━━━━━ Provided information ━━━━━
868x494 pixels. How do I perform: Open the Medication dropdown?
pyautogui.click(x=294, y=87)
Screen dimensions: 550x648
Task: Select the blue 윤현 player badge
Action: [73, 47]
━━━━━
• Work order
A verbatim restatement of all the entries above is required.

• Answer below
868x494 pixels. How do I perform: Open the Medication dropdown?
pyautogui.click(x=294, y=87)
Screen dimensions: 550x648
Task: Select the blue 윤현 player badge
Action: [73, 47]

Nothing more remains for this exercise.